Apesar de ser reconhecido internacionalmente por sua política migratória inclusiva, o Brasil ainda não possui um plano estruturado para acolher cidadãos deportados do exterior. O tema ganhou destaque com as promessas de Donald Trump de intensificar deportações caso reassuma a presidência dos Estados Unidos, mas já vinha sendo uma questão latente: nos últimos quatro anos, mais de 7.100 brasileiros foram deportados dos EUA.
Enquanto países como México, Guatemala e Honduras possuem programas de reinserção para seus cidadãos deportados, o Brasil ainda busca uma resposta mais efetiva.
Deportados chegam ao Brasil sem apoio adequado
A maioria dos brasileiros deportados retorna em voos fretados pelos EUA e desembarca no Aeroporto Internacional de Confins, em Minas Gerais — estado com forte histórico de emigração para os Estados Unidos. No entanto, ao chegarem ao país, os deportados passam apenas pelo controle da Polícia Federal, sem assistência formal ou apoio para reintegração.
O problema se agrava pela recorrência de tentativas de reemigração. Muitos deportados, sem perspectivas no Brasil, acabam recorrendo novamente a coiotes para tentar voltar aos EUA, enfrentando riscos financeiros e psicológicos. O impacto emocional também é significativo, já que muitos retornam desorientados e sem condições imediatas de reinserção na sociedade.
Embora o tema tenha sido discutido dentro do governo, a criação de uma política migratória abrangente ainda não saiu do papel. Um documento chegou a ser elaborado, prevendo ações de promoção de direitos e reinserção socioeconômica para deportados e seus familiares, mas nunca foi aprovado.
Primeira medida: posto de atendimento humanizado
Importância de criação de um posto de atendimento humanizado no Aeroporto de Confins, inspirado na estrutura existente há 20 anos no Aeroporto de Guarulhos. No entanto, especialistas alertam que essa medida, embora positiva, não é suficiente.
O posto em Guarulhos, por exemplo, foi criado para combater o tráfico de pessoas, mas, nos últimos anos, tem atendido principalmente migrantes afegãos que ficaram retidos no terminal por semanas ou até meses.
Dessa forma, a nova estrutura em Confins pode oferecer suporte emergencial, mas não resolve a necessidade de políticas de longo prazo, pois além de questões emocionais há desorientação financeira em virtude de muitos deportados gastarem rapidamente suas economias em dólares sem planejamento (estudos indicam que cerca de 70% do dinheiro trazido dos EUA é perdido pouco tempo após o retorno).
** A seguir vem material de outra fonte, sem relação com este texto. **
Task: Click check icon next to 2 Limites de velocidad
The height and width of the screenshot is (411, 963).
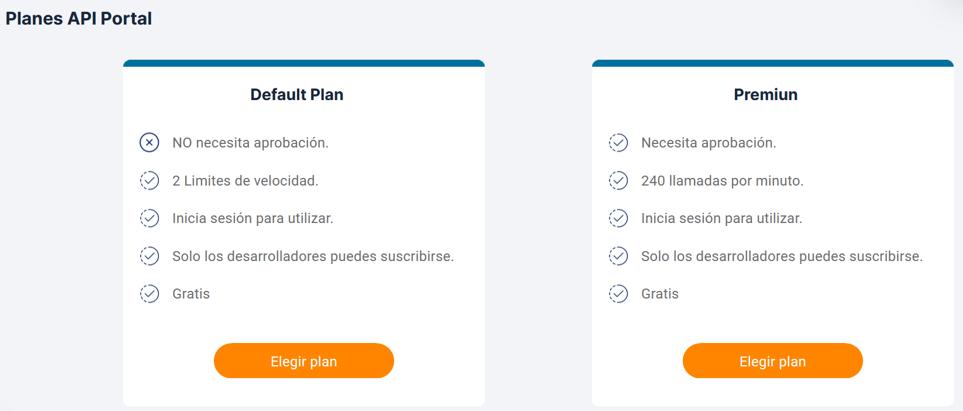Action: point(149,181)
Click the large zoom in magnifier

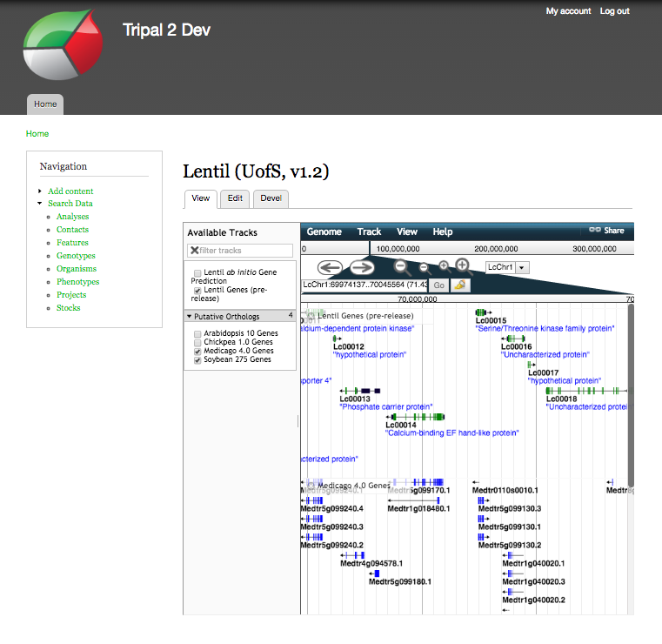pyautogui.click(x=463, y=266)
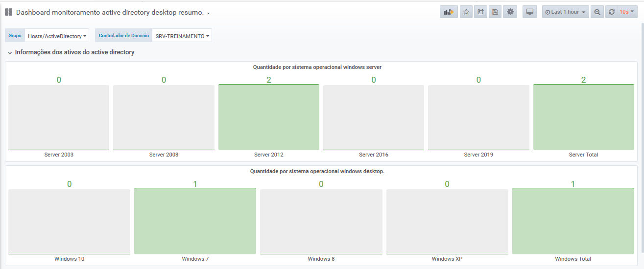Star this dashboard as favorite
Image resolution: width=644 pixels, height=269 pixels.
point(466,12)
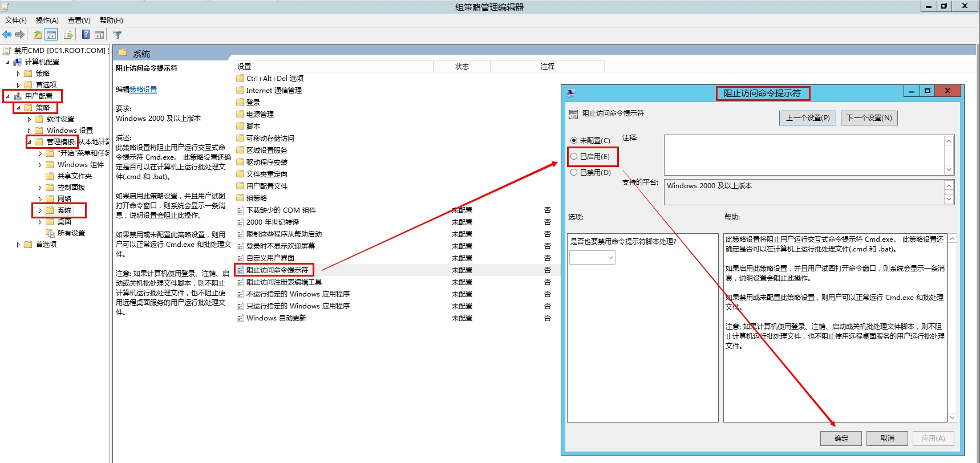980x463 pixels.
Task: Click the Export List toolbar icon
Action: click(68, 35)
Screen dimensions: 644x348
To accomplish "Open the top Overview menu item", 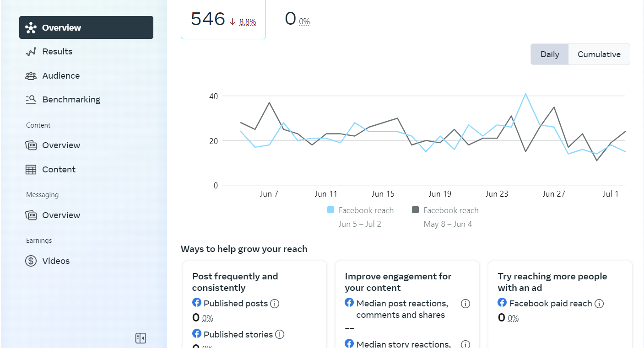I will (x=86, y=28).
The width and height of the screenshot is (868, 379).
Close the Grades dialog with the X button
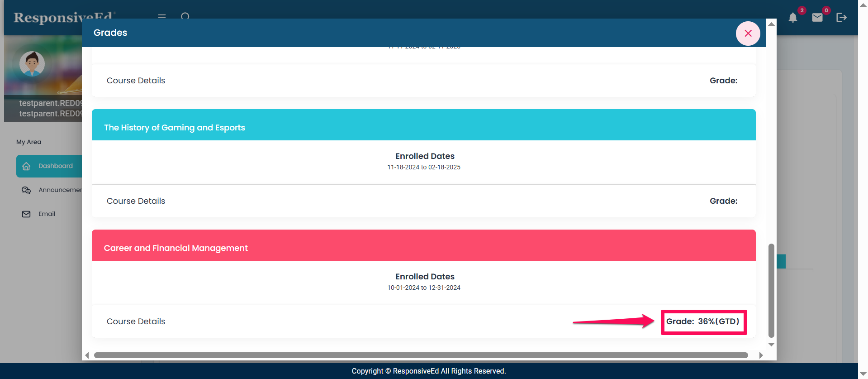[748, 34]
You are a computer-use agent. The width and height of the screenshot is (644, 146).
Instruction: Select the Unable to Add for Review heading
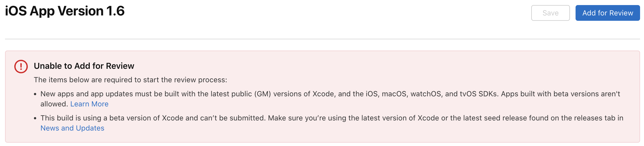click(84, 66)
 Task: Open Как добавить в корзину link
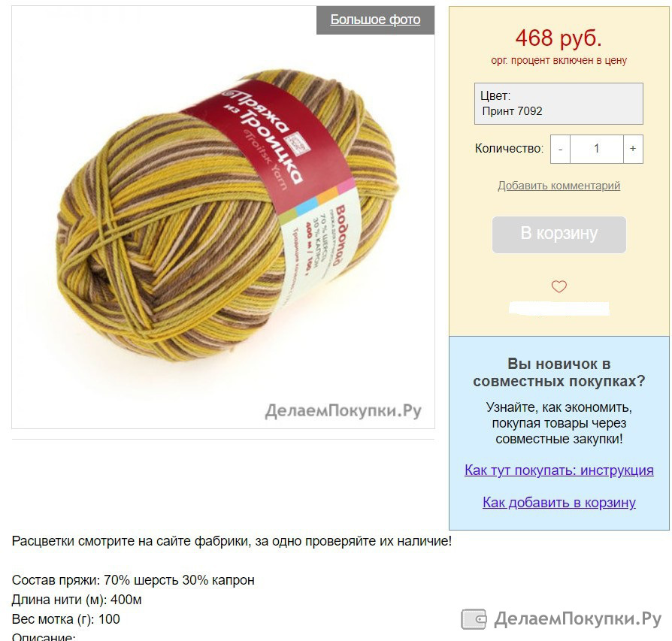point(558,502)
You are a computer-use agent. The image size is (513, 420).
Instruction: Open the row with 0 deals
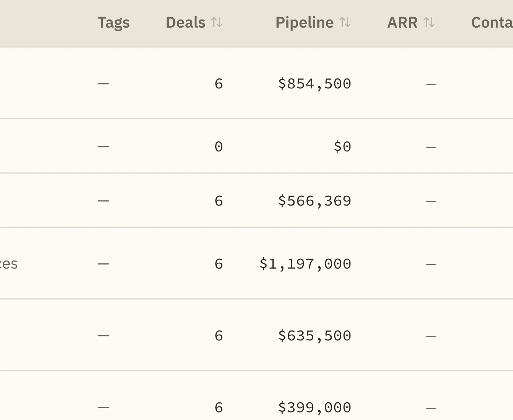click(x=257, y=146)
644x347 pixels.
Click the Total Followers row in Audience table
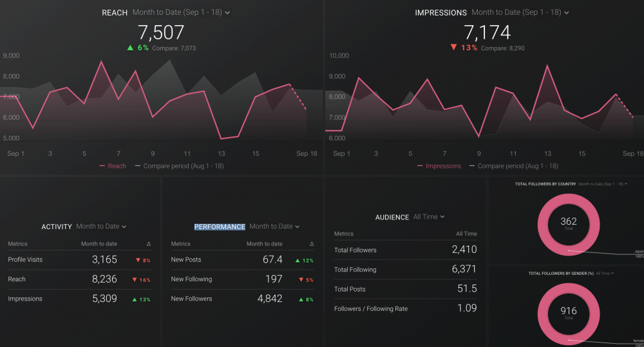point(405,250)
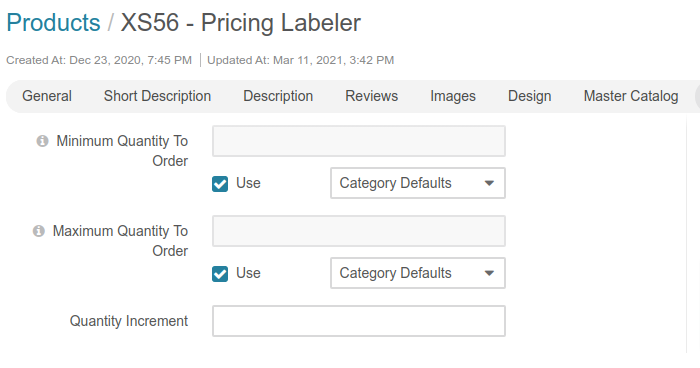Open the Short Description tab
The height and width of the screenshot is (368, 700).
coord(157,96)
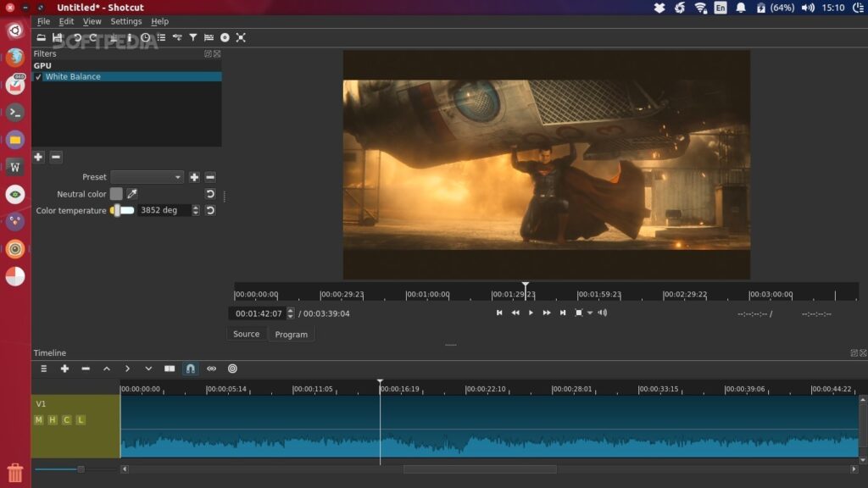Toggle timeline snapping magnet icon
868x488 pixels.
point(191,369)
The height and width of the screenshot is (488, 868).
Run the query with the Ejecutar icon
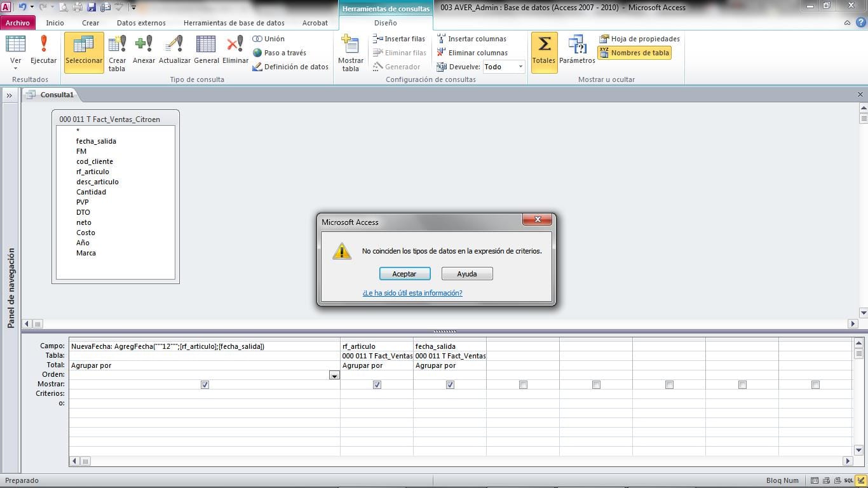pyautogui.click(x=43, y=51)
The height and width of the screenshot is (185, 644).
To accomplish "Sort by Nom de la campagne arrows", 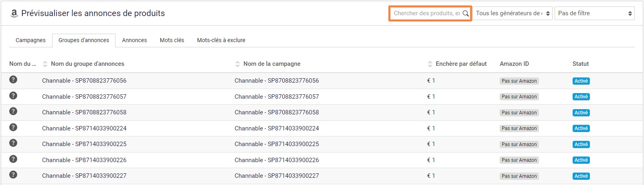I will coord(237,64).
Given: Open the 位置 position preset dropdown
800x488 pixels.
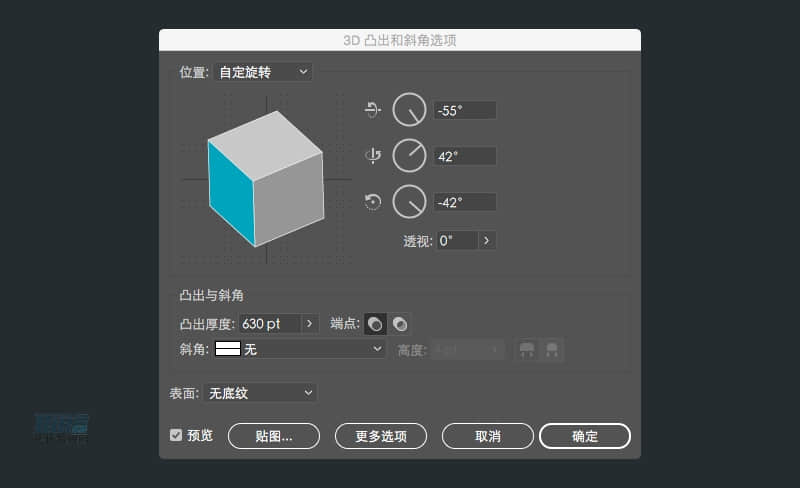Looking at the screenshot, I should (x=264, y=72).
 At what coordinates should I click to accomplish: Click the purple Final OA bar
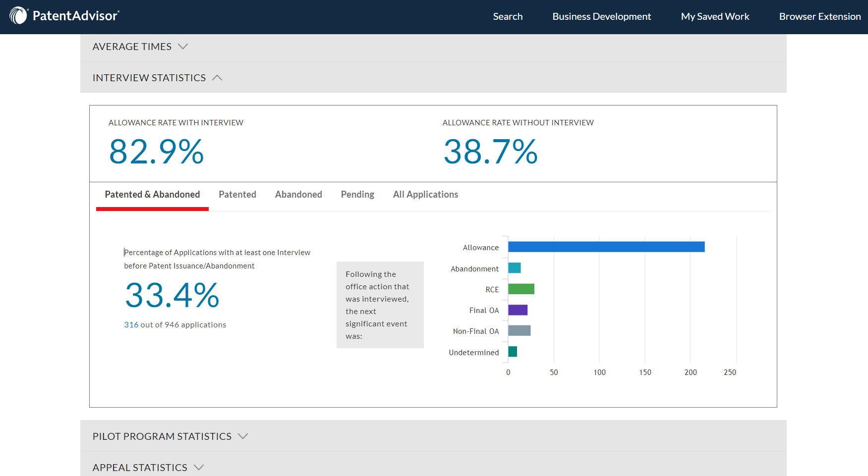coord(518,310)
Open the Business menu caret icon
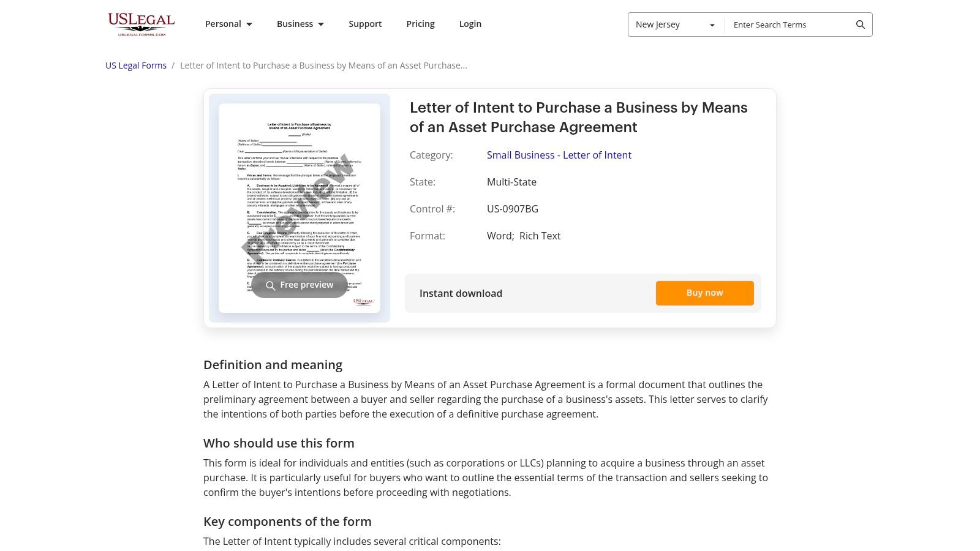980x551 pixels. (321, 24)
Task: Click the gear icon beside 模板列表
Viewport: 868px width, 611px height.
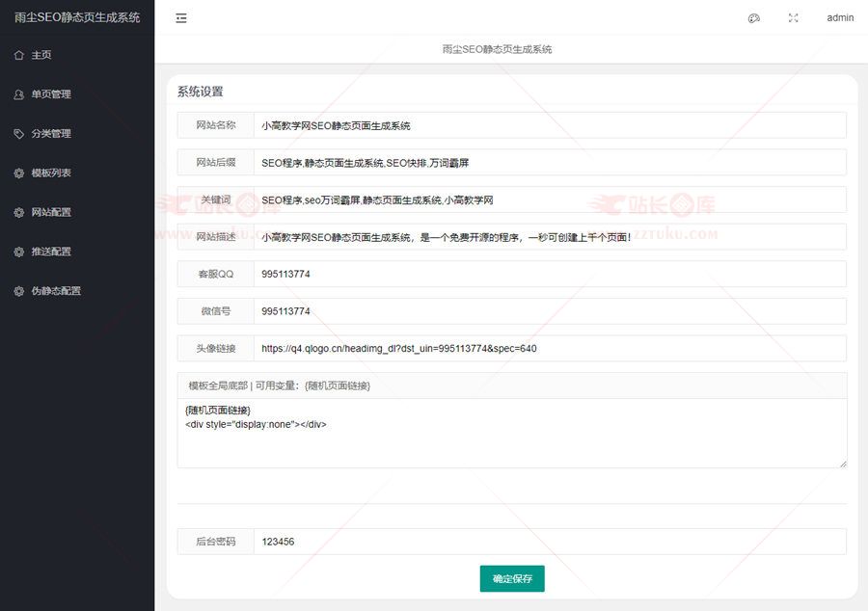Action: point(19,173)
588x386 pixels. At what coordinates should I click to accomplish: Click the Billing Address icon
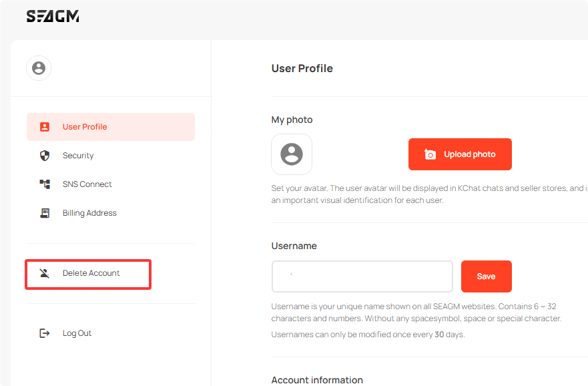(45, 213)
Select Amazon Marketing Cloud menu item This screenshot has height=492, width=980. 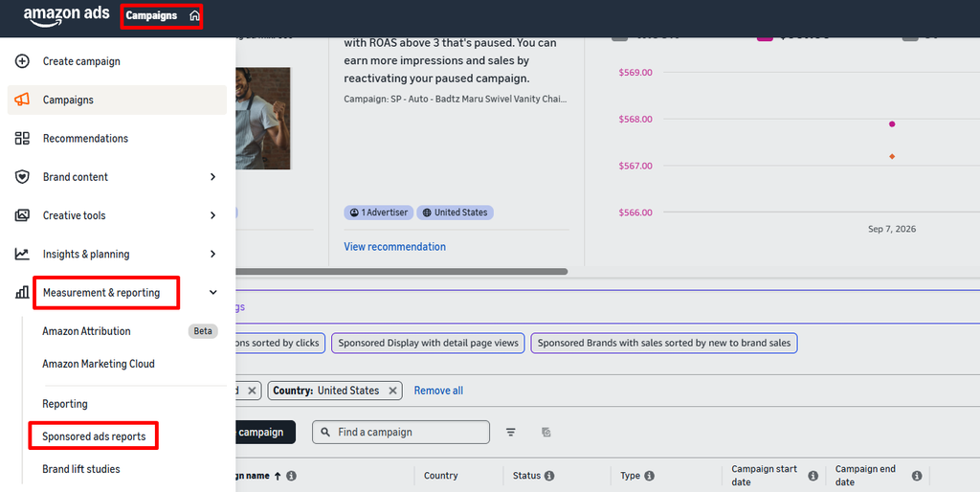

Violação de direitos e relatos de maus-tratos
Além das dificuldades de reintegração, deportados brasileiros frequentemente relatam abusos durante o processo de deportação. Documentos da Defensoria Pública da União (DPU) mostram que um grupo de brasileiros que chegou a Confins há dois anos e meio passou dias em um centro de detenção no Texas, onde enfrentou condições degradantes.
Entre os relatos, há denúncias de que deportados foram impedidos de acessar assistência consular, ficaram mais de 12 horas algemados nos pés e mãos durante o transporte e, em alguns casos, presenciaram agressões a crianças por agentes norte-americanos. Também há registros de separação familiar.
América Latina fortalece resposta às deportações
No México, a recém-eleita presidente Claudia Sheinbaum lançou o programa “México Te Abraza”, que garante benefícios sociais, apoio financeiro para deslocamento e assistência para emissão de documentos. Além disso, 35 mil vagas de emprego foram disponibilizadas para deportados.
Em Honduras, o governo de Xiomara Castro implementou o programa “Hermano, Vuelve a Casa”, que prevê auxílio financeiro e alimentação para deportados, além de um plano de empregabilidade em larga escala.

Na Guatemala, o presidente Bernardo Arévalo anunciou um programa voltado para o suporte psicológico de deportados e entrevistas para inserção no mercado de trabalho, aproveitando habilidades adquiridas nos EUA, como o conhecimento do inglês.
Enquanto isso, o Brasil segue sem uma resposta definitiva para seus cidadãos deportados. Com um número estimado de 230 mil brasileiros em situação irregular nos EUA, ainda não há previsão de quantos poderão ser afetados por futuras políticas migratórias norte-americanas. Entretanto, a urgência da questão exige que o governo Lula avance além das medidas emergenciais e implemente um plano estruturado de acolhimento e reinserção para aqueles que retornam ao país.